Em síntese, o órgão revisor entendeu que comprovada a reabilitação após o cumprimento de pena, é assegurado o sigilo dos registros do condenado [5], aí incluído o direito à desindexação do conteúdo gerado.
O tribunal também afastou a aplicabilidade da Reclamação 5072/AC [6], utilizada pelo provedor como tese defensiva, pois, segundo a corte, referida decisão é anterior à LGPD e, portanto, estaria prejudicada de forma superveniente, viabilizando o pleito do autor, ao menos parcialmente.
Mesmo após julgado em segunda instância e acolhidos parcialmente os embargos de declaração apresentados pelo provedor de busca apenas para fins de prequestionamento, é certo que o tema será levado novamente às instâncias superiores para novo reenquadramento do tema, visando à harmonização definitiva do tema.
Com efeito, segundo o TJ-SP, embora reconhecidamente incompatível com o ordenamento, o direito ao esquecimento não impede a desindexação de conteúdo ou mesmo a anonimização de dados pessoais, ao menos até que nova e definitiva posição da Corte Suprema adicione os dispositivos da LGPD nesse debate, que volta à tona gerando oportunidades para novos entendimentos sobre o assunto.
[1] Tese fixada pelo STF: Fixa-se a seguinte tese: "É incompatível com a Constituição a ideia de um direito o esquecimento, assim entendido como o poder de obstar, em razão da passagem do tempo, a divulgação de fatos ou dados verídicos e licitamente obtidos e publicados em meios de comunicação social analógicos ou digitais. Eventuais excessos ou abusos no exercício da liberdade de expressão e de informação devem ser analisados caso a caso, a partir dos parâmetros constitucionais — especialmente os relativos à proteção da honra, da imagem, da privacidade e da personalidade em geral — e das expressas e específicas previsões legais nos âmbitos penal e cível".
[2] "Artigo 17 – Toda pessoa natural tem assegurada a titularidade de seus dados pessoais e garantidos os direitos fundamentais de liberdade, de intimidade e de privacidade, nos termos desta Lei.

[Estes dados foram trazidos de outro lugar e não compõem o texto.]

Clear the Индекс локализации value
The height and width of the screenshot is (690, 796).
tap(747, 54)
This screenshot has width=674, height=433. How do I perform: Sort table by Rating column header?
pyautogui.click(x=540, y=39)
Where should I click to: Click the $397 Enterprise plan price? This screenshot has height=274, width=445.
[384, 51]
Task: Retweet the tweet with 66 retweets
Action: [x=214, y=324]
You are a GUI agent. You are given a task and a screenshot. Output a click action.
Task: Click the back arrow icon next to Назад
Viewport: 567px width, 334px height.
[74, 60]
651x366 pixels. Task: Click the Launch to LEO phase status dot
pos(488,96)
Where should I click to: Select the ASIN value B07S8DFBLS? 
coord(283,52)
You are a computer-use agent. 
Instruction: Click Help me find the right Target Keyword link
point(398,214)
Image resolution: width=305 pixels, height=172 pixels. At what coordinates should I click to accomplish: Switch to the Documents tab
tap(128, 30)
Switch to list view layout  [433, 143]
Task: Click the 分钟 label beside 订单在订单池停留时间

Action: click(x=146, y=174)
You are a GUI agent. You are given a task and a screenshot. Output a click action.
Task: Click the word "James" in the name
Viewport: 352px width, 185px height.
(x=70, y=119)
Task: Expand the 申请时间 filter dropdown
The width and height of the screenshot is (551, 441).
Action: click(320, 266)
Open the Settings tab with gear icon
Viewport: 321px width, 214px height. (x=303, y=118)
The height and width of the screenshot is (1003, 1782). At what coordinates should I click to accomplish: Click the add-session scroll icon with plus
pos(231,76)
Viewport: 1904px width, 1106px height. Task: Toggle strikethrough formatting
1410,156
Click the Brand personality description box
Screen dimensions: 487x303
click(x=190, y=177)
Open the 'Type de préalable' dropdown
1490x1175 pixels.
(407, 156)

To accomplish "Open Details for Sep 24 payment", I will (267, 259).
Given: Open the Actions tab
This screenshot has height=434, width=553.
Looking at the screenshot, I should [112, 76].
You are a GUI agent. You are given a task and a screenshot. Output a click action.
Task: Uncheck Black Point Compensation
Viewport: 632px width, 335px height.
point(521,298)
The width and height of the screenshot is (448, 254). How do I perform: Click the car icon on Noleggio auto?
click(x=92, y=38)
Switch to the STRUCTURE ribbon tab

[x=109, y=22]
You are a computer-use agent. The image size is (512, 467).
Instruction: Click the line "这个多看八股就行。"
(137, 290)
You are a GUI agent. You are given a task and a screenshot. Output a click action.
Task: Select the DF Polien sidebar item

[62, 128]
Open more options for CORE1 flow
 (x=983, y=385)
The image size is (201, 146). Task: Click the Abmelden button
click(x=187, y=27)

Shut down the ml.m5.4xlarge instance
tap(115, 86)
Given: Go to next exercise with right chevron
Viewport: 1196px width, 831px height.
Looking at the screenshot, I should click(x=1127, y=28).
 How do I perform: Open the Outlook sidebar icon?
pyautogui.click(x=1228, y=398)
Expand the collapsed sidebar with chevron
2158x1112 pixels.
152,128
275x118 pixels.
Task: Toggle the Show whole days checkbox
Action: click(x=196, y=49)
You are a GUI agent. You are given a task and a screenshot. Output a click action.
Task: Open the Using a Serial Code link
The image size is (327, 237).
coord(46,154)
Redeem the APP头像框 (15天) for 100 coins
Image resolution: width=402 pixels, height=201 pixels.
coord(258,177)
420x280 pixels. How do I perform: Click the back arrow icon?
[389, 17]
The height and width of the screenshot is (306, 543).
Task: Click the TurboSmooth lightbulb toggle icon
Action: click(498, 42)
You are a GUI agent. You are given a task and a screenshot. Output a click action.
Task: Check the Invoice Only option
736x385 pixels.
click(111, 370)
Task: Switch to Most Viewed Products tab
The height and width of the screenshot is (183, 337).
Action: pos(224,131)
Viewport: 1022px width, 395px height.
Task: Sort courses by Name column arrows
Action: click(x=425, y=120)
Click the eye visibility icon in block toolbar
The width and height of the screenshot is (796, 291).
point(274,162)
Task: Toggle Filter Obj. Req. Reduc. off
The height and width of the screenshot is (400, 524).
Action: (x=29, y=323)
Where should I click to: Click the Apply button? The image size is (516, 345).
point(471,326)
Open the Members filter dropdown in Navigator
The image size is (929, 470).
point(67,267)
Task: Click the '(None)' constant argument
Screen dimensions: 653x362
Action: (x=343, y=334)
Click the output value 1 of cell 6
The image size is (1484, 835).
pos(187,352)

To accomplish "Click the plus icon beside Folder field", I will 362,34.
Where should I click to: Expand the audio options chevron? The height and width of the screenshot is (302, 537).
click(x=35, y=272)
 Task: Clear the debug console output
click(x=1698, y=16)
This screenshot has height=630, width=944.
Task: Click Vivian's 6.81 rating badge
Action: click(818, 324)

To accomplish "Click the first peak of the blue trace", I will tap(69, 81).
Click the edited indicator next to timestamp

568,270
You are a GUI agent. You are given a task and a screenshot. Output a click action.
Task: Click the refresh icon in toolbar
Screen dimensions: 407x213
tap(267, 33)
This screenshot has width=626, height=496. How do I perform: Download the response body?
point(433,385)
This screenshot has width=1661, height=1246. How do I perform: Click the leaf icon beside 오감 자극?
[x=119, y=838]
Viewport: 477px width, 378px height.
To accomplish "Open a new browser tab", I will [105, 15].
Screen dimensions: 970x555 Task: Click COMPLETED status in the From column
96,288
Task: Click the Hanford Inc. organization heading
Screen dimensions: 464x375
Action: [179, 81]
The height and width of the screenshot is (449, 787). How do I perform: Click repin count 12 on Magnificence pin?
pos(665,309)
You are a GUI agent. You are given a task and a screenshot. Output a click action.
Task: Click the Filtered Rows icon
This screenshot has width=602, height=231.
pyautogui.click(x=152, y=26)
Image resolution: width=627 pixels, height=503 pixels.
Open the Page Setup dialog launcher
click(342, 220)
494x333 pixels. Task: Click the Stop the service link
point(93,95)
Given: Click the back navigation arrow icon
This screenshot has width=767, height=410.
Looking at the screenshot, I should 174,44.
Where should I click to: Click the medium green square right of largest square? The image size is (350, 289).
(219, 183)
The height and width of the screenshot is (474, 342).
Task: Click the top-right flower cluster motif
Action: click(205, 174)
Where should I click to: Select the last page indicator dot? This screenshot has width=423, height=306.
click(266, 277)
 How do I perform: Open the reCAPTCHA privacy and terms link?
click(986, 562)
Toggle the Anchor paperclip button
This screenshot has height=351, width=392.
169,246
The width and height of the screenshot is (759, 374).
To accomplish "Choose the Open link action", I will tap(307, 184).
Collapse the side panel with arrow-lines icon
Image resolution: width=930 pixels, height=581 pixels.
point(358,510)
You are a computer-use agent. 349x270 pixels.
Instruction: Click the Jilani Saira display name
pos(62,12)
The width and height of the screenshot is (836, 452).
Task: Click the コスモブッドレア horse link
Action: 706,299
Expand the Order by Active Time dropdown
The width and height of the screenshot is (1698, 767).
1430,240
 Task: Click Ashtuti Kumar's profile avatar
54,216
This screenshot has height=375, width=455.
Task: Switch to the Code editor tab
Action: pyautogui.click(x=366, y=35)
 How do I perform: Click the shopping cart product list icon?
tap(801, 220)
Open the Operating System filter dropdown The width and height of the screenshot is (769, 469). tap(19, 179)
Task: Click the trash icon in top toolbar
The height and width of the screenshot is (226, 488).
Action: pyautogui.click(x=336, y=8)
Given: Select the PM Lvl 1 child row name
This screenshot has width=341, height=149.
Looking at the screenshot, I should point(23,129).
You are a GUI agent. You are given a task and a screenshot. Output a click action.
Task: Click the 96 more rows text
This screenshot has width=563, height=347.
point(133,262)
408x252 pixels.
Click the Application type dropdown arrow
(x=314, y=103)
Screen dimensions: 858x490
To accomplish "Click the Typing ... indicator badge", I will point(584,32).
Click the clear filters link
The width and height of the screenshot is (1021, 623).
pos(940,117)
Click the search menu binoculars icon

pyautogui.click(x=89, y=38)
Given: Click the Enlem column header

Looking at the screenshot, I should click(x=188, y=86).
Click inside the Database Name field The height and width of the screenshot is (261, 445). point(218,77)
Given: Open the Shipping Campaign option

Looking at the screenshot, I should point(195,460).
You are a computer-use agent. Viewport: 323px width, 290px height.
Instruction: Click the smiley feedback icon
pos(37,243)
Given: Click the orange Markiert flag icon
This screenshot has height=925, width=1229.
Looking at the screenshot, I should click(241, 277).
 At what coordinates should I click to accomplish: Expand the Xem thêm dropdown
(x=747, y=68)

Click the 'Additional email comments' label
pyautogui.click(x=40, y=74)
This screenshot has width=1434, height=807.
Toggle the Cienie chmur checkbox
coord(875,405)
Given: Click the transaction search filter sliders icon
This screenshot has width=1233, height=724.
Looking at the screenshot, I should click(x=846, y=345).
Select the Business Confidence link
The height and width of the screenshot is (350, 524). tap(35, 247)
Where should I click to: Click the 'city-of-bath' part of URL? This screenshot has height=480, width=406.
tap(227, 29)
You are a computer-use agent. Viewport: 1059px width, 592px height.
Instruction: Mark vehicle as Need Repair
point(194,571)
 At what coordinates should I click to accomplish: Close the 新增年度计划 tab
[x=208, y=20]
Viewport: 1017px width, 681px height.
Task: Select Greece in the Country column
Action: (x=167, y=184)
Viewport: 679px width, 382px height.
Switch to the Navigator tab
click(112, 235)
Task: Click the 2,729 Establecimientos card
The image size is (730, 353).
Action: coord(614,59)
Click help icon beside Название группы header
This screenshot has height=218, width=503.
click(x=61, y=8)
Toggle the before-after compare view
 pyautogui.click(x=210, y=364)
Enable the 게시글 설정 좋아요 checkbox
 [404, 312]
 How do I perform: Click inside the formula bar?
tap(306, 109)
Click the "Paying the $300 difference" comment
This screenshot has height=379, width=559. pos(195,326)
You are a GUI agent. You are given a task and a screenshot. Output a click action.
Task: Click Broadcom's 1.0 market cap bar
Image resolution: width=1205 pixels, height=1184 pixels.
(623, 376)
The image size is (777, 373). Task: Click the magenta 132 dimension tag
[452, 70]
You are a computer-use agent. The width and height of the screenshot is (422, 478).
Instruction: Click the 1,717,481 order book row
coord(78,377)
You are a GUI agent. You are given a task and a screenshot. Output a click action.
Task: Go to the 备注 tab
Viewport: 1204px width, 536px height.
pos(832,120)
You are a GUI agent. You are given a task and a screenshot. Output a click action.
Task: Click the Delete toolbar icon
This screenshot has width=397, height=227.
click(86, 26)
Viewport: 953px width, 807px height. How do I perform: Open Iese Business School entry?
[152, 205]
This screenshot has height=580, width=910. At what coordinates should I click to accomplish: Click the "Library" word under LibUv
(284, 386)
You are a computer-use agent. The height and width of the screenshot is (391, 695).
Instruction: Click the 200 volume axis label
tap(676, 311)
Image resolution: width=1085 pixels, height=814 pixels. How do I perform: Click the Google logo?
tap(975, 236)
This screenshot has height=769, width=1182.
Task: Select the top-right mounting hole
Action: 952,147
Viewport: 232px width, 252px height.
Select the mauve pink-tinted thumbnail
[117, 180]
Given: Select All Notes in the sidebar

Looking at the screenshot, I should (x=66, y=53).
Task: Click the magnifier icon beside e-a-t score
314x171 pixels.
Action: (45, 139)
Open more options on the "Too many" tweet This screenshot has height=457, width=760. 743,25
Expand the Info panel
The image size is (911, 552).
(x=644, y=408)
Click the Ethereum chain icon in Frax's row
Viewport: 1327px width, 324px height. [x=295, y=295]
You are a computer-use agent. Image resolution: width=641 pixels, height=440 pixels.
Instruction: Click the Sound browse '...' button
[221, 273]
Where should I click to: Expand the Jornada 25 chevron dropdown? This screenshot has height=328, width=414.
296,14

Artigo 18 – O titular dos dados pessoais tem direito a obter do controlador, em relação aos dados do titular por ele tratados, a qualquer momento e mediante requisição:
IV – Anonimização, bloqueio ou eliminação de dados desnecessários, excessivos ou tratados em desconformidade com o disposto nesta Lei".
[3] VI Jornada de Direito Civil — Enunciado 531 A tutela da dignidade da pessoa humana na sociedade da informação inclui o direito ao esquecimento. VII Jornada de Direito Civil — Enunciado 576. O direito ao esquecimento pode ser assegurado por tutela judicial inibitória.
[4] "LGPD, Artigo 4º – Esta Lei não se aplica ao tratamento de dados pessoais:
I — realizado por pessoa natural para fins exclusivamente particulares e não econômicos;
II — realizado para fins exclusivamente:
a) jornalístico e artísticos".
[5] Nesse item, o TJSP compilou o disposto no artigo 93 do Código Penal, artigo 748 do Código de Processo Penal e o indicado no artigo 202 da Lei das Execuções Penais, que assim determinam respectivamente:
"Artigo 93 – A reabilitação alcança quaisquer penas aplicadas em sentença definitiva, assegurando ao condenado o sigilo dos registros sobre o seu processo e condenação".
"Artigo 748 – A condenação ou condenações anteriores não serão mencionadas na folha de antecedentes do reabilitado, nem em certidão extraída dos livros do juízo, salvo quando requisitadas por juiz criminal".
"Artigo 202 – Cumprida ou extinta a pena, não constarão da folha corrida, atestados ou certidões fornecidas por autoridade policial ou por auxiliares da Justiça, qualquer notícia ou referência à condenação, salvo para instruir processo pela prática de nova infração penal ou outros casos expressos em lei".
[6] Nessa reclamação, o STJ havia decidido em 2013 que os provedores de busca não podem ser responsabilizados pelos resultados encontrados, já que são apenas instrumento de identificação de conteúdo gerado por terceiro.